Top of AVAILABLE RECORDS

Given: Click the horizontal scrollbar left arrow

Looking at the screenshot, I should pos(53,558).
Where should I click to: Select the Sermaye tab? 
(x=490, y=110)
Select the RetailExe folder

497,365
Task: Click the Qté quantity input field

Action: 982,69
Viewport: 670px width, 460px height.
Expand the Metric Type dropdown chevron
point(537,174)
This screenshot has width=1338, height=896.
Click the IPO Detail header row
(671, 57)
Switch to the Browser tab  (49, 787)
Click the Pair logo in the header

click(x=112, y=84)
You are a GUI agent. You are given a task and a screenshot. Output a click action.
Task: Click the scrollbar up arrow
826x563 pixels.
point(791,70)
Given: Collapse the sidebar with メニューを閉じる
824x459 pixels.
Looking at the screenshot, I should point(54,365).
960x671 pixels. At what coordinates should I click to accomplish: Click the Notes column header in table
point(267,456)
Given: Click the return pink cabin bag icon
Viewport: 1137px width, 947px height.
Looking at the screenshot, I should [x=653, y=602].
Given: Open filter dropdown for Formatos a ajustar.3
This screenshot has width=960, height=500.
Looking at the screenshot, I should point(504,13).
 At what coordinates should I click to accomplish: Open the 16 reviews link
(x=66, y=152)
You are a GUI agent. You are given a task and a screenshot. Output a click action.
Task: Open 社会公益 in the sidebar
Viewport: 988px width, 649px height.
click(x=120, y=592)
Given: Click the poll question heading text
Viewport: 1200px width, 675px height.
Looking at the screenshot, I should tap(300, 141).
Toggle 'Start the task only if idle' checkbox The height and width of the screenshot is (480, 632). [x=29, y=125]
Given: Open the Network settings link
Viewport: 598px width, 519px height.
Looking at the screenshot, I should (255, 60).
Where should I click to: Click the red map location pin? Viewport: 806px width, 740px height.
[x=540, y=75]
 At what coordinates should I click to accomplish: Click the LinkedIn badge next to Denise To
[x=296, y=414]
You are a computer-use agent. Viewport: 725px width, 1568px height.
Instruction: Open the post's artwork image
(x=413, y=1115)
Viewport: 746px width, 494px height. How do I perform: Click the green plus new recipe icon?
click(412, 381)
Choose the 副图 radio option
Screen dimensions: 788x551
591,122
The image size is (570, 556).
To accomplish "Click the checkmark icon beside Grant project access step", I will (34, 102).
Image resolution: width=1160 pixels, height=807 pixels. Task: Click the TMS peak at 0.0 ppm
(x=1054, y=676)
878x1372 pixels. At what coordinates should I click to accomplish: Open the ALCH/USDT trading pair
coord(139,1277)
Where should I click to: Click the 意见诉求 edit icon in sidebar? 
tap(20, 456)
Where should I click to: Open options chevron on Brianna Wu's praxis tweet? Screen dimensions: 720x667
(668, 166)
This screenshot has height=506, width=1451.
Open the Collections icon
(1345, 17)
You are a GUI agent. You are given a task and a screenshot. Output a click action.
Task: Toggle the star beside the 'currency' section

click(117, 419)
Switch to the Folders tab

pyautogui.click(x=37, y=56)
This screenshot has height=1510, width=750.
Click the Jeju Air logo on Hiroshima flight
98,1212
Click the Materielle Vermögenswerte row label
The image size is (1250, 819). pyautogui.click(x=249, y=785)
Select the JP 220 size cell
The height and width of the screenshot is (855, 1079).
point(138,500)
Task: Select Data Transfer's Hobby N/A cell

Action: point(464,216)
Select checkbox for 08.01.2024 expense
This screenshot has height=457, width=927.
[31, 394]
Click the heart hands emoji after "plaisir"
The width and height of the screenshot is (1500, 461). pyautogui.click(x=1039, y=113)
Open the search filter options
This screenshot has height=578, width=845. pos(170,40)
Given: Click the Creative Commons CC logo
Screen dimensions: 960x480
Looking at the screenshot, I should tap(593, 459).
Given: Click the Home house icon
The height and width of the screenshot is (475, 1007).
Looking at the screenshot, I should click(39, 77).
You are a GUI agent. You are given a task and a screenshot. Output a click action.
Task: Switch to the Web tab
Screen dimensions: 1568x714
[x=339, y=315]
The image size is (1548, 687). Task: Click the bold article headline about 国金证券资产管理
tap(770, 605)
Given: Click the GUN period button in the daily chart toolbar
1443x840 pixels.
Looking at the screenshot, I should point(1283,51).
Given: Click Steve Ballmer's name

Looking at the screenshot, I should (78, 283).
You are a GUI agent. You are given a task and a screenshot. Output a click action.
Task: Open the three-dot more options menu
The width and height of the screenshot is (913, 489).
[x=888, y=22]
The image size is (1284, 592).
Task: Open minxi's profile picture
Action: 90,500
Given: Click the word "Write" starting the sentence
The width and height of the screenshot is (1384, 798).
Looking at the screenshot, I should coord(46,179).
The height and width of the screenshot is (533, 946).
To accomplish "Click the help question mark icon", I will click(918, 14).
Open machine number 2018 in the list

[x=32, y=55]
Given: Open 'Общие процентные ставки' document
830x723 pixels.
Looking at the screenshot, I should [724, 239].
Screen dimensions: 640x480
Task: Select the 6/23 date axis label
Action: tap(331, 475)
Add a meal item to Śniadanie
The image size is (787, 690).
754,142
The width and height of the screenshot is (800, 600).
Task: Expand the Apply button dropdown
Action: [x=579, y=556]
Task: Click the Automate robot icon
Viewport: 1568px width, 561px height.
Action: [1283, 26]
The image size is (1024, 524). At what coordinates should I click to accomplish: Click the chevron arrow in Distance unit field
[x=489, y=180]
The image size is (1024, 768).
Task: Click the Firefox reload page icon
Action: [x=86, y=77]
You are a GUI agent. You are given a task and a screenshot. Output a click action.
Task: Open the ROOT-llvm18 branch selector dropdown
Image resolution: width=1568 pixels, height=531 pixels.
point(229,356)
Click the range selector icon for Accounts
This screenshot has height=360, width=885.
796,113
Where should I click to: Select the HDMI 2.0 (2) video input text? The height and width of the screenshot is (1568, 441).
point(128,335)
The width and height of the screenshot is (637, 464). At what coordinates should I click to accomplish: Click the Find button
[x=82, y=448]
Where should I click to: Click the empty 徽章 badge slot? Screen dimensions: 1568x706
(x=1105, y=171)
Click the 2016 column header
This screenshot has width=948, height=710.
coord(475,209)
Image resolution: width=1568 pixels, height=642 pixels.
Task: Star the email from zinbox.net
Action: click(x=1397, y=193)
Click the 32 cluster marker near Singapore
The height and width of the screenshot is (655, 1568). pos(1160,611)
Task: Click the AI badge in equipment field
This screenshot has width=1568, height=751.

Bottom of AVAILABLE RECORDS

◆ HOW TO COMPLETE THIS TASK
All entries are to be repeated exactly and completely.

◆ YOUR RESPONSE
Given: Click the horizontal scrollbar left arrow

Looking at the screenshot, I should pos(53,558).
Where should I click to: Select the Sermaye tab? 
(x=490, y=110)
Select the RetailExe folder

497,365
Task: Click the Qté quantity input field

Action: 982,69
Viewport: 670px width, 460px height.
Expand the Metric Type dropdown chevron
point(537,174)
This screenshot has width=1338, height=896.
Click the IPO Detail header row
(671, 57)
Switch to the Browser tab  (49, 787)
Click the Pair logo in the header

click(x=112, y=84)
You are a GUI agent. You are given a task and a screenshot. Output a click action.
Task: Click the scrollbar up arrow
826x563 pixels.
point(791,70)
Given: Collapse the sidebar with メニューを閉じる
824x459 pixels.
Looking at the screenshot, I should point(54,365).
960x671 pixels. At what coordinates should I click to accomplish: Click the Notes column header in table
point(267,456)
Given: Click the return pink cabin bag icon
Viewport: 1137px width, 947px height.
Looking at the screenshot, I should [x=653, y=602].
Given: Open filter dropdown for Formatos a ajustar.3
This screenshot has width=960, height=500.
Looking at the screenshot, I should point(504,13).
 At what coordinates should I click to accomplish: Open the 16 reviews link
(x=66, y=152)
You are a GUI agent. You are given a task and a screenshot. Output a click action.
Task: Open 社会公益 in the sidebar
Viewport: 988px width, 649px height.
click(x=120, y=592)
Given: Click the poll question heading text
Viewport: 1200px width, 675px height.
Looking at the screenshot, I should tap(300, 141).
Toggle 'Start the task only if idle' checkbox The height and width of the screenshot is (480, 632). [x=29, y=125]
Given: Open the Network settings link
Viewport: 598px width, 519px height.
Looking at the screenshot, I should (255, 60).
Where should I click to: Click the red map location pin? Viewport: 806px width, 740px height.
[x=540, y=75]
 At what coordinates should I click to accomplish: Click the LinkedIn badge next to Denise To
[x=296, y=414]
You are a computer-use agent. Viewport: 725px width, 1568px height.
Instruction: Open the post's artwork image
(x=413, y=1115)
Viewport: 746px width, 494px height. How do I perform: Click the green plus new recipe icon?
click(412, 381)
Choose the 副图 radio option
Screen dimensions: 788x551
591,122
The image size is (570, 556).
To accomplish "Click the checkmark icon beside Grant project access step", I will (34, 102).
Image resolution: width=1160 pixels, height=807 pixels. Task: Click the TMS peak at 0.0 ppm
(x=1054, y=676)
878x1372 pixels. At what coordinates should I click to accomplish: Open the ALCH/USDT trading pair
coord(139,1277)
Where should I click to: Click the 意见诉求 edit icon in sidebar? 
tap(20, 456)
Where should I click to: Open options chevron on Brianna Wu's praxis tweet? Screen dimensions: 720x667
(668, 166)
This screenshot has height=506, width=1451.
Open the Collections icon
(1345, 17)
You are a GUI agent. You are given a task and a screenshot. Output a click action.
Task: Toggle the star beside the 'currency' section

click(117, 419)
Switch to the Folders tab

pyautogui.click(x=37, y=56)
This screenshot has height=1510, width=750.
Click the Jeju Air logo on Hiroshima flight
98,1212
Click the Materielle Vermögenswerte row label
The image size is (1250, 819). pyautogui.click(x=249, y=785)
Select the JP 220 size cell
The height and width of the screenshot is (855, 1079).
point(138,500)
Task: Select Data Transfer's Hobby N/A cell

Action: point(464,216)
Select checkbox for 08.01.2024 expense
This screenshot has height=457, width=927.
[31, 394]
Click the heart hands emoji after "plaisir"
The width and height of the screenshot is (1500, 461). pyautogui.click(x=1039, y=113)
Open the search filter options
This screenshot has height=578, width=845. pos(170,40)
Given: Click the Creative Commons CC logo
Screen dimensions: 960x480
Looking at the screenshot, I should tap(593, 459).
Given: Click the Home house icon
The height and width of the screenshot is (475, 1007).
Looking at the screenshot, I should click(39, 77).
You are a GUI agent. You are given a task and a screenshot. Output a click action.
Task: Switch to the Web tab
Screen dimensions: 1568x714
[x=339, y=315]
The image size is (1548, 687). Task: Click the bold article headline about 国金证券资产管理
tap(770, 605)
Given: Click the GUN period button in the daily chart toolbar
1443x840 pixels.
Looking at the screenshot, I should point(1283,51).
Given: Click Steve Ballmer's name

Looking at the screenshot, I should (78, 283).
You are a GUI agent. You are given a task and a screenshot. Output a click action.
Task: Open the three-dot more options menu
The width and height of the screenshot is (913, 489).
[x=888, y=22]
The image size is (1284, 592).
Task: Open minxi's profile picture
Action: 90,500
Given: Click the word "Write" starting the sentence
The width and height of the screenshot is (1384, 798).
Looking at the screenshot, I should coord(46,179).
The height and width of the screenshot is (533, 946).
To accomplish "Click the help question mark icon", I will click(918, 14).
Open machine number 2018 in the list

[x=32, y=55]
Given: Open 'Общие процентные ставки' document
830x723 pixels.
Looking at the screenshot, I should [724, 239].
Screen dimensions: 640x480
Task: Select the 6/23 date axis label
Action: tap(331, 475)
Add a meal item to Śniadanie
The image size is (787, 690).
754,142
The width and height of the screenshot is (800, 600).
Task: Expand the Apply button dropdown
Action: [x=579, y=556]
Task: Click the Automate robot icon
Viewport: 1568px width, 561px height.
Action: [1283, 26]
The image size is (1024, 524). At what coordinates should I click to accomplish: Click the chevron arrow in Distance unit field
[x=489, y=180]
The image size is (1024, 768).
Task: Click the Firefox reload page icon
Action: [x=86, y=77]
You are a GUI agent. You are given a task and a screenshot. Output a click action.
Task: Open the ROOT-llvm18 branch selector dropdown
Image resolution: width=1568 pixels, height=531 pixels.
point(229,356)
Click the range selector icon for Accounts
This screenshot has height=360, width=885.
796,113
Where should I click to: Select the HDMI 2.0 (2) video input text? The height and width of the screenshot is (1568, 441).
point(128,335)
The width and height of the screenshot is (637, 464). At what coordinates should I click to accomplish: Click the Find button
[x=82, y=448]
Where should I click to: Click the empty 徽章 badge slot? Screen dimensions: 1568x706
(x=1105, y=171)
Click the 2016 column header
This screenshot has width=948, height=710.
coord(475,209)
Image resolution: width=1568 pixels, height=642 pixels.
Task: Star the email from zinbox.net
Action: click(x=1397, y=193)
Click the 32 cluster marker near Singapore
The height and width of the screenshot is (655, 1568). pos(1160,611)
Task: Click the AI badge in equipment field
This screenshot has width=1568, height=751.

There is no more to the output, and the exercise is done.